Fische aus unseren Gewässern: der Bachsaibling (Salvelinus fontinalis)

Das erste Bild zeigt ein Präparat eines Bachsaiblings, welches ich 2008 auf der Salzburger Messe bei der Weltmeisterschaft der Präparatoren aufgenommen habe.

Der Bachsaibling ist eigentlich, so wie die Regenbogenforelle, kein einheimischer Fisch.
Er gehört aber zur Familie der Salomoniden (Lachsfische) und wurde 1884 aus Nordamerika eingeführt.
Der Bachsaibling gilt als einer der schönsten und farbenprächtigsten Vertreter der Salmoniden. Ein besonderes Kennzeichen dieses Fisches sind seine Bauchflossen. Sie haben einen rot-orange gefärbten Saum mit weißem Rand, der sich durch einen schmalen schwarzen Streifen zum Rot der Flossen schön abgrenzt. Der Rücken des Bachsaiblings ist bräunlich marmoriert, sein Farbspiel kann allerdings von Population zu Population sehr stark wechseln. Er ist kulinarisch ein sehr guter Fisch. Er wird deshalb auch der Regenbogenforelle als Speisefisch vorgezogen und konnte sich auch in der Aquakultur bestens etablieren.
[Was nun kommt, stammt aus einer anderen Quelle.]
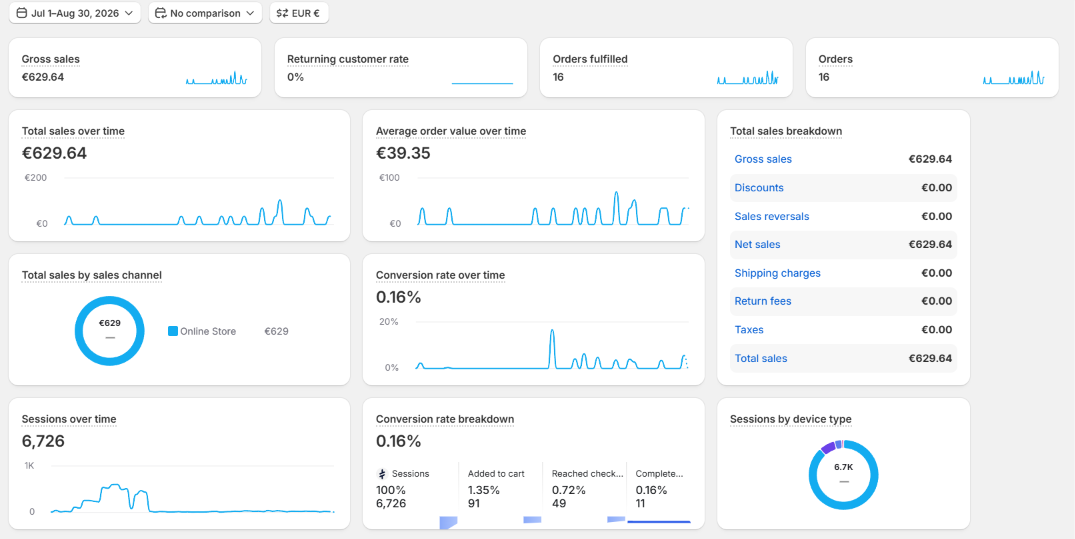Click the Online Store blue legend square
Screen dimensions: 1075x539
173,331
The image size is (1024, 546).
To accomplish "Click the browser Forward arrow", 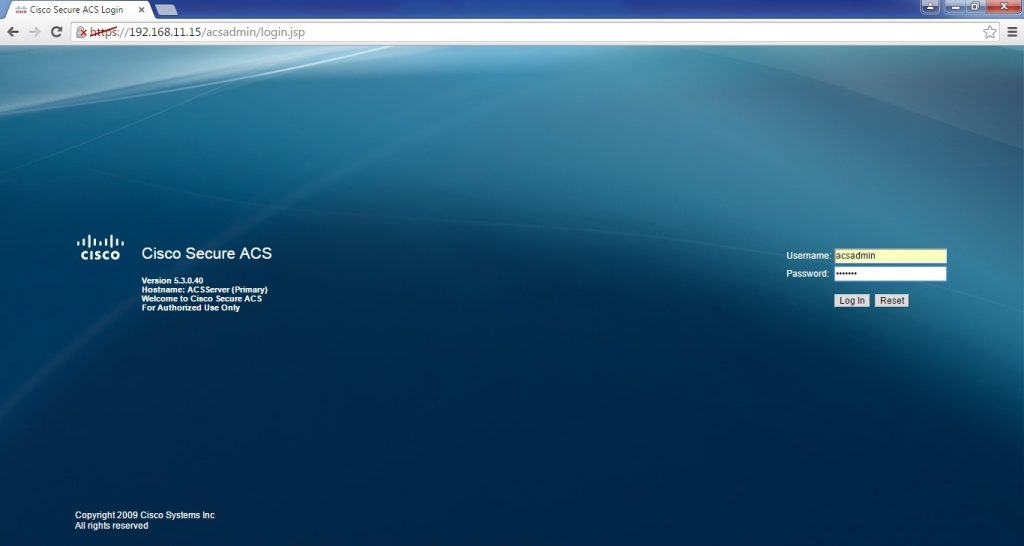I will point(35,32).
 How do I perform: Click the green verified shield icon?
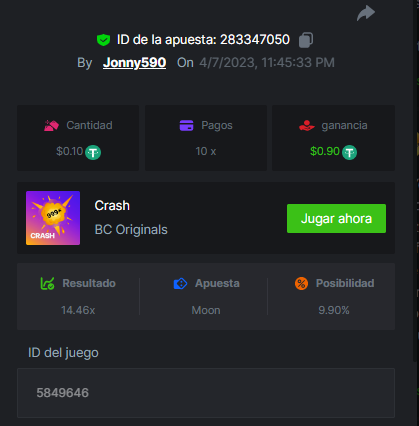103,40
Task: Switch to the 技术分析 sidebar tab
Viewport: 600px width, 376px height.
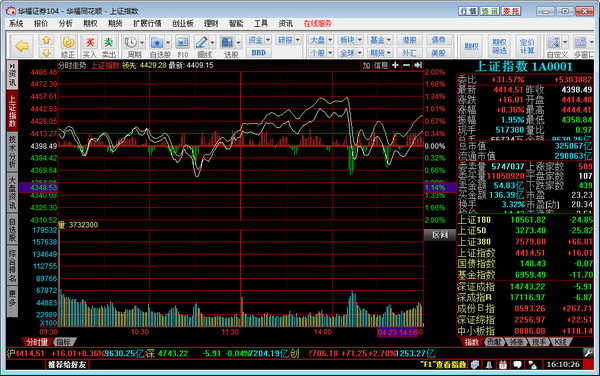Action: 12,151
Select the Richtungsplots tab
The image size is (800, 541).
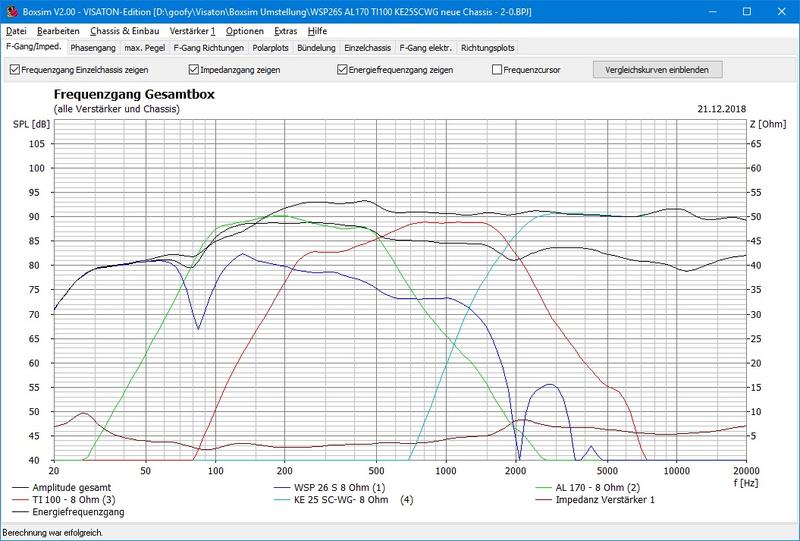click(x=488, y=47)
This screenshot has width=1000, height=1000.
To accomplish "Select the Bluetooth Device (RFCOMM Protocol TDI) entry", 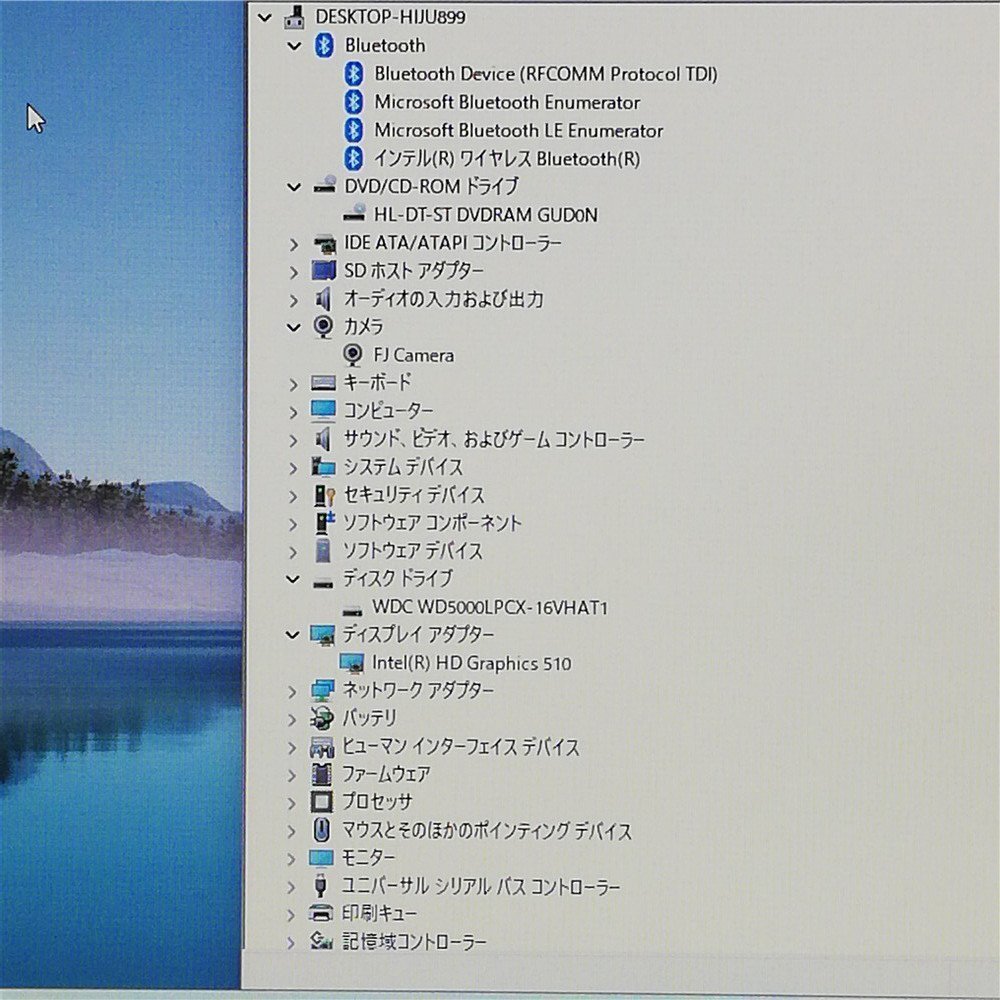I will [x=545, y=73].
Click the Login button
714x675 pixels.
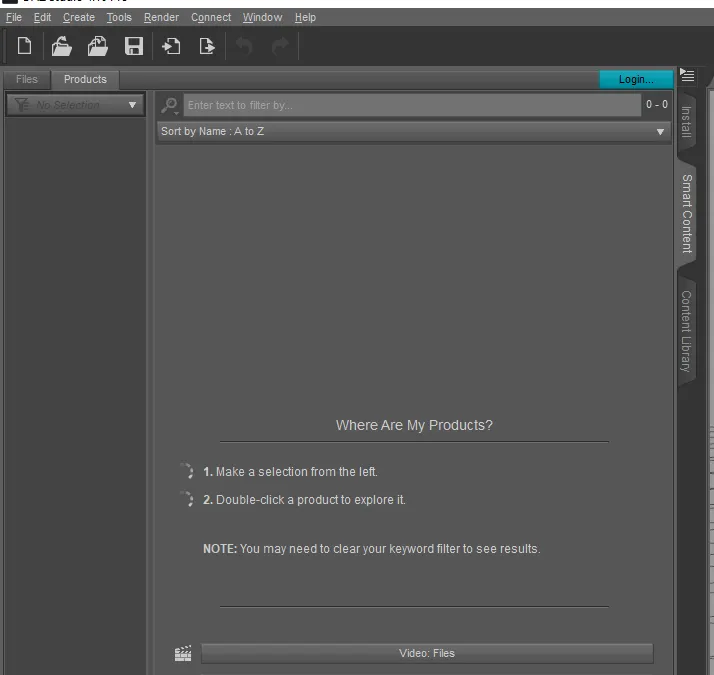pyautogui.click(x=636, y=79)
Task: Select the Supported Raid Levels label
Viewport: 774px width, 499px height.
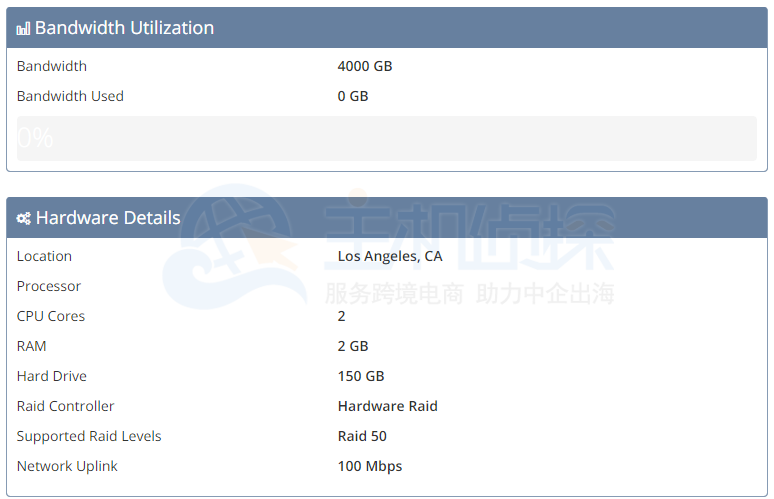Action: 89,436
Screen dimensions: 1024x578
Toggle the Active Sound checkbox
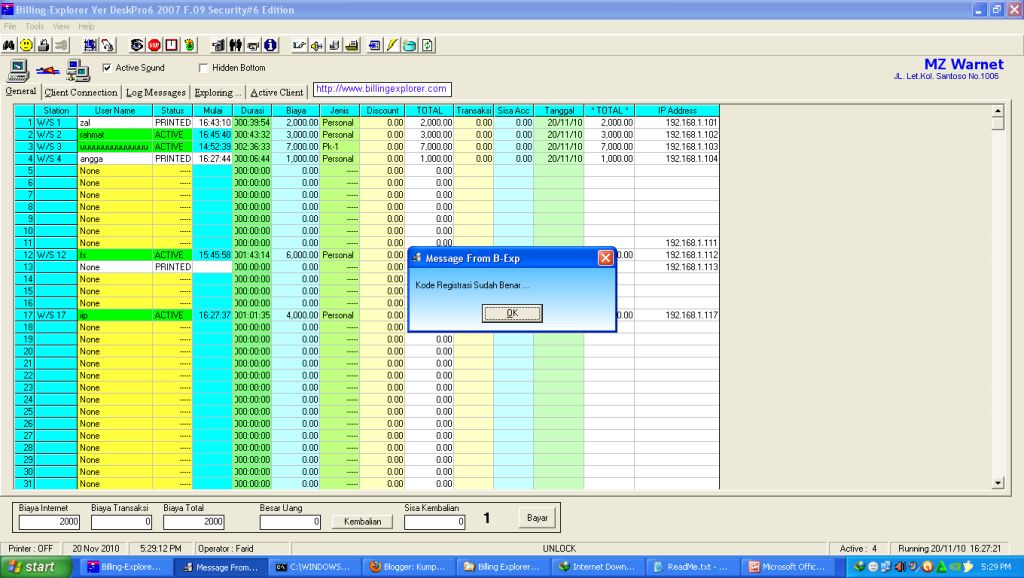point(106,67)
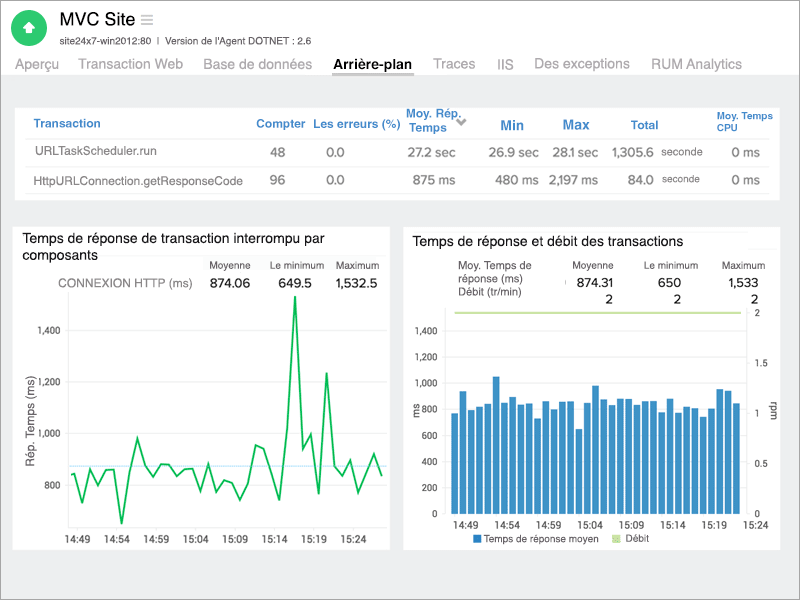This screenshot has width=800, height=600.
Task: Open the Transaction Web tab
Action: coord(130,64)
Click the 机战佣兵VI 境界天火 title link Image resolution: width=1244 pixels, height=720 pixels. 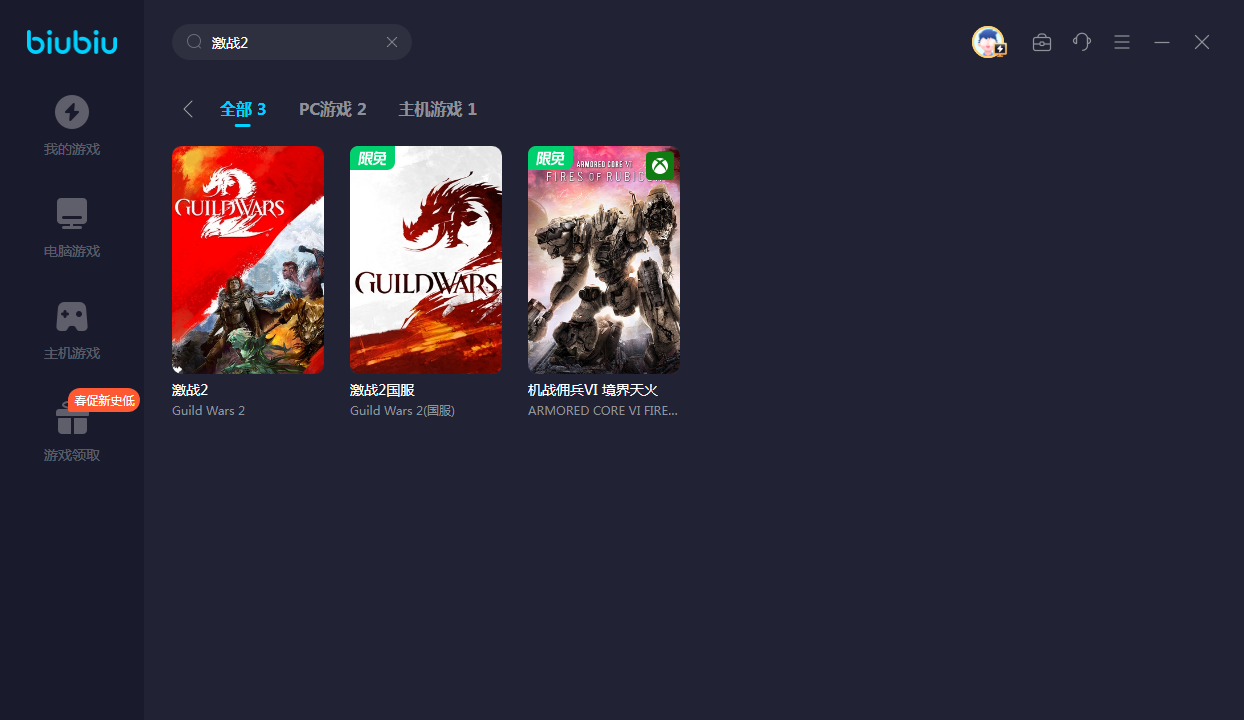pos(593,390)
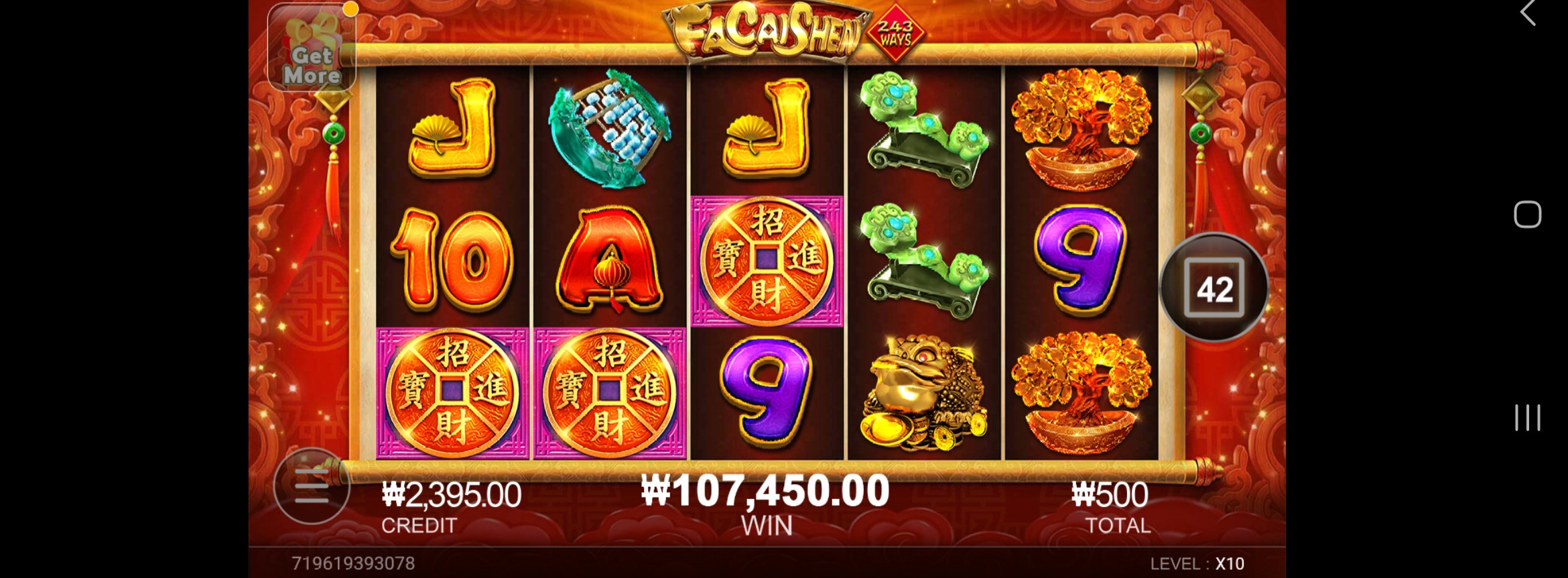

Entscheidend für das Wachstum der Saiblinge ist unter anderem die Gewässerbeschaffenheit. Nicht über 16°C kaltes Wasser, reines sauerstoffreiches Wasser und natürlich die Nahrungsmenge!
Er besiedelt bereits die Gewässer Europas, Asiens und natürlich die seines Heimatlandes in Nordamerika. Er lebt sowohl in fließenden als auch in stehenden Gewässern (wie z.B. Gebirgsseen).
Der Fisch wird selten über ein Kilogramm schwer. Die Durchschnittsgröße liegt in unseren Gewässern bei 35-40, maximal bei 60cm.
Der Bachsaibling bevorzugt keine Unterstände, wie z. B. unsere Bachforelle und eignet sich deshalb auch sehr gut zur Besiedlung unserer begradigten und rasch fließenden Bäche. Vor allem zum Besatz der Quellregionen unserer Gebirgsbäche.
Da er aber nicht zu den heimischen Arten gehört, sollte kein Besatz mit dieser Art stattfinden, um die bestehenden Ökosysteme nicht zu zerstören.
Ich, als Fliegenfischer, entnehme aus diesem Grund jeden Bachsaibling, aber auch deshalb weil er ausgezeichnet schmeckt.